Rusia logra apoyos en Asia ante «guerra frí­a»


Una mujer de Osetia del Sur camina entre los escombros de los edificios arruinados por los impactos de la guerra. Rusia sigue buscando entre sus aliados de Asia apoyo para la resolución de reconocerle la independencia a dos regiones de Georgia.

Rusia obtuvo un apoyo parcial de China y cuatro ex repúblicas soviéticas de Asia Central a su polí­tica en Georgia, en momentos en que se enfrenta a posibles sanciones europeas por haber reconocido a dos zonas separatistas y mantener tropas en el paí­s caucásico.


Los miembros de la Organización de Cooperación de Shanghai (OCS: Rusia, China, Kazajistán, Uzbekistán, Tayikistán y Kirguizistán) «apoyan el papel activo de Rusia en las operaciones de paz y la cooperación en la región», escriben en una declaración conjunta difundida por el Kremlin durante una cumbre en Dushanbe, la capital tayika.

La OCS se abstiene de referirse explí­citamente al reconocimiento ruso de Abjasia y Osetia del Sur y llama a las partes a «resolver pací­ficamente los problemas existentes, mediante el diálogo».
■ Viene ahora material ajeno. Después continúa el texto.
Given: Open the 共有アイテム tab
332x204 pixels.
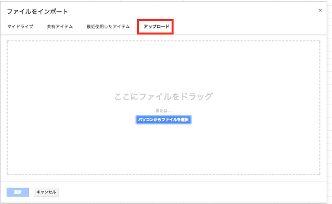Looking at the screenshot, I should 60,26.
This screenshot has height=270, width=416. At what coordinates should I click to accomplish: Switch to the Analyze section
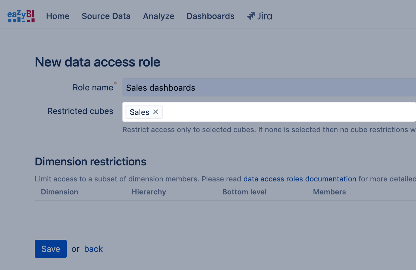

El presidente ruso Dimitri Medvedev se congratuló por la «posición unida» de la OCS y dijo que el mensaje constituirá una «señal seria» para los paí­ses occidentales.

Rusia busca de hecho apoyos para enfrentar la presión internacional.

La Unión Europea (UE), que mantendrá el próximo lunes en Bruselas una cumbre extraordinaria, considera la posibilidad de imponer «sanciones a Moscú», declaró el ministro francés de Relaciones Exteriores, Bernard Kouchner, cuyo paí­s ejerce la presidencia semestral de la UE.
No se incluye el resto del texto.